Kilkenny actor Donie Ryan stars as ‘Norman’, with Pagan McGrath as ‘Elena’. Donie has been in three feature films, including Neil Jordan’s ‘Breakfast On Pluto’ and ‘The Tudors’, plus a raft of short films and other television work.

Pagan McGrath is an emerging actress currently studying a Masters in Drama and Performance at University College Dublin. Her acting career began in Wexford Youth theatre at the age of fifteen. It was her role in “Once a Catholic” that lead to her first professional role in Billy Roche’s “Lay Me Down Softly” which toured Ireland and the UK (London).

Director Andrew T Wright teamed up with filmmaker Trevor Sweeney and Dublin-based director of photography Thomas Skwara of Reel View and shot the psychological horror in their garden shed.

“I approached Trevor and Thomas with a great little two-page script written by Kulvinder Gill, in the hope that we could shoot the film in a day or two away from their busy schedule during their downtime,” said Andrew.

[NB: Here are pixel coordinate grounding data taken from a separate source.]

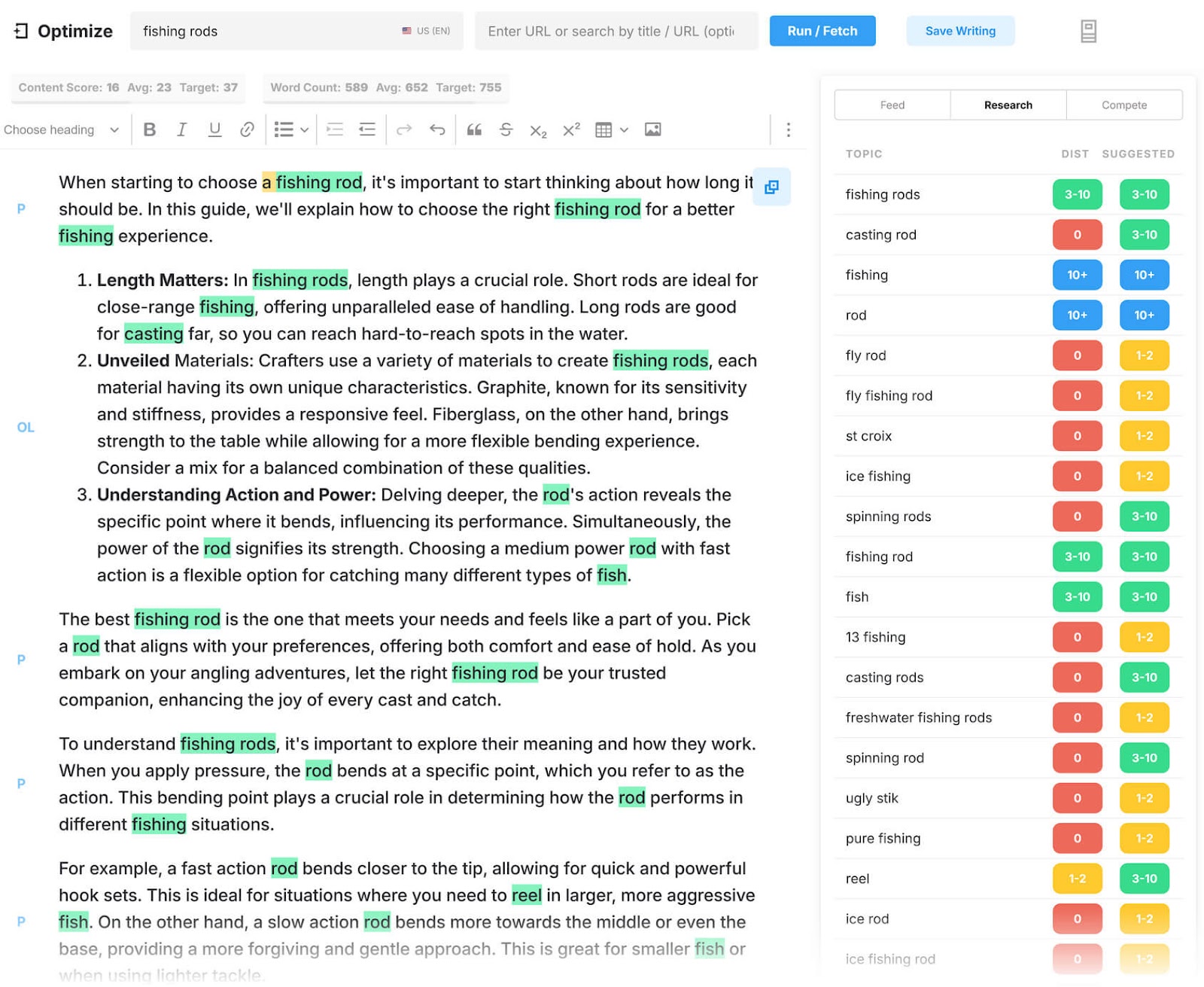Toggle underline formatting
The height and width of the screenshot is (987, 1204).
[x=214, y=129]
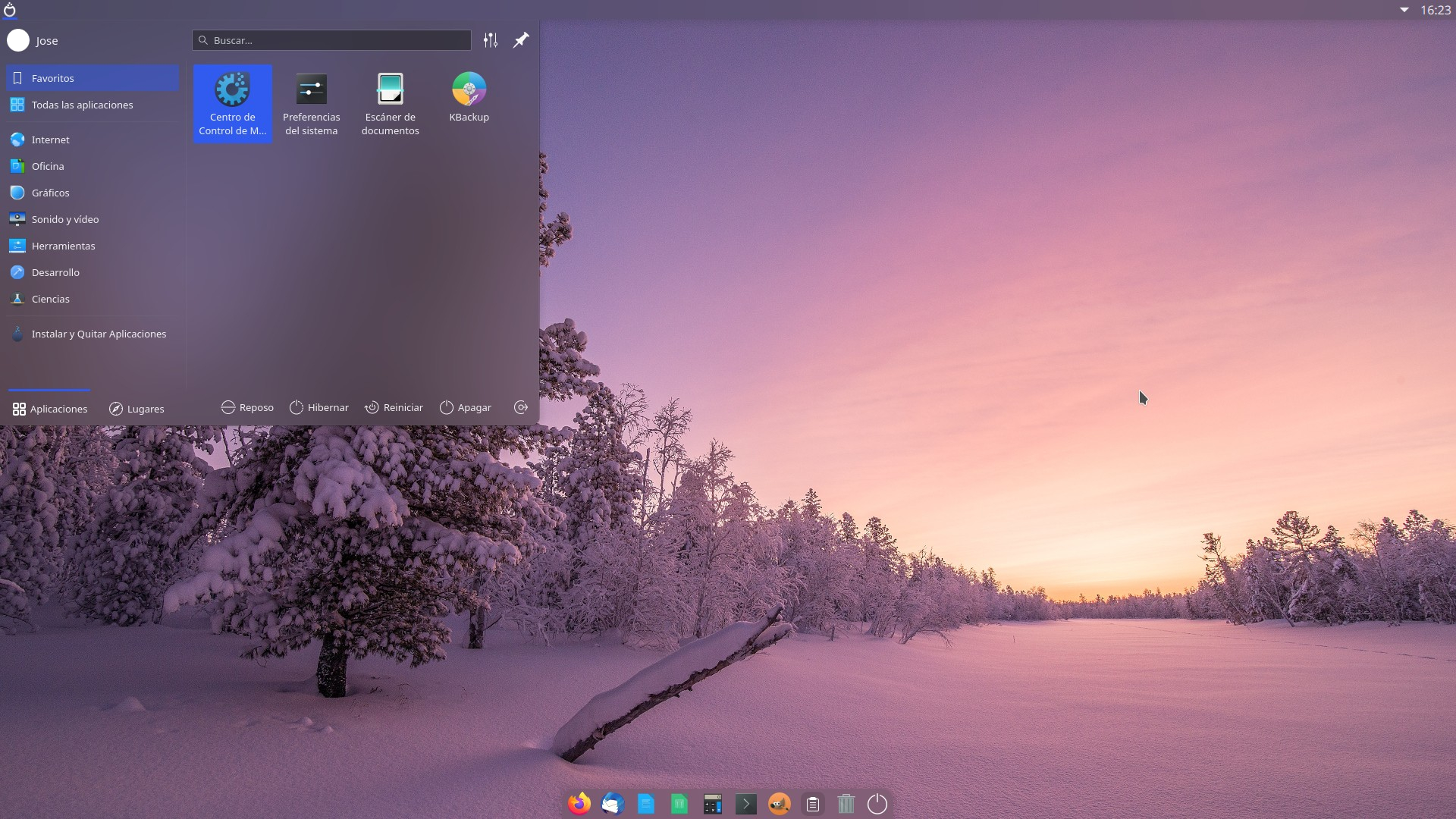Expand Todas las aplicaciones in the sidebar
The width and height of the screenshot is (1456, 819).
point(82,105)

“The initial intention was to submit the short to a London competition and then enter it into short film festivals around the world and see what happens. They were more than up for it and so we started to pull the whole thing together.”

The film crew of Trevor Sweeney, Thomas Skwara, Sean Plunkett, John Strickland and Alex Tyrrell-Wright were assisted by friends and neighbours who prepped the food and kept the teas and coffees coming.

Having a cinema release means that the short film now qualifies to enter the short film category of the IFTA Awards 2013.

“Every filmmaker’s dream is to see their film on the big screen but the reality is that very few ever actually make it that far,” said Andrew.

“So as you can imagine we are absolutely thrilled to bits that our little no budget film is rubbing shoulders with the multi-million dollar big hitters. And as for qualifying even just to enter into the IFTAs, well that is something that we hadn’t even contemplated; it’s all a bit surreal but very, very exciting.”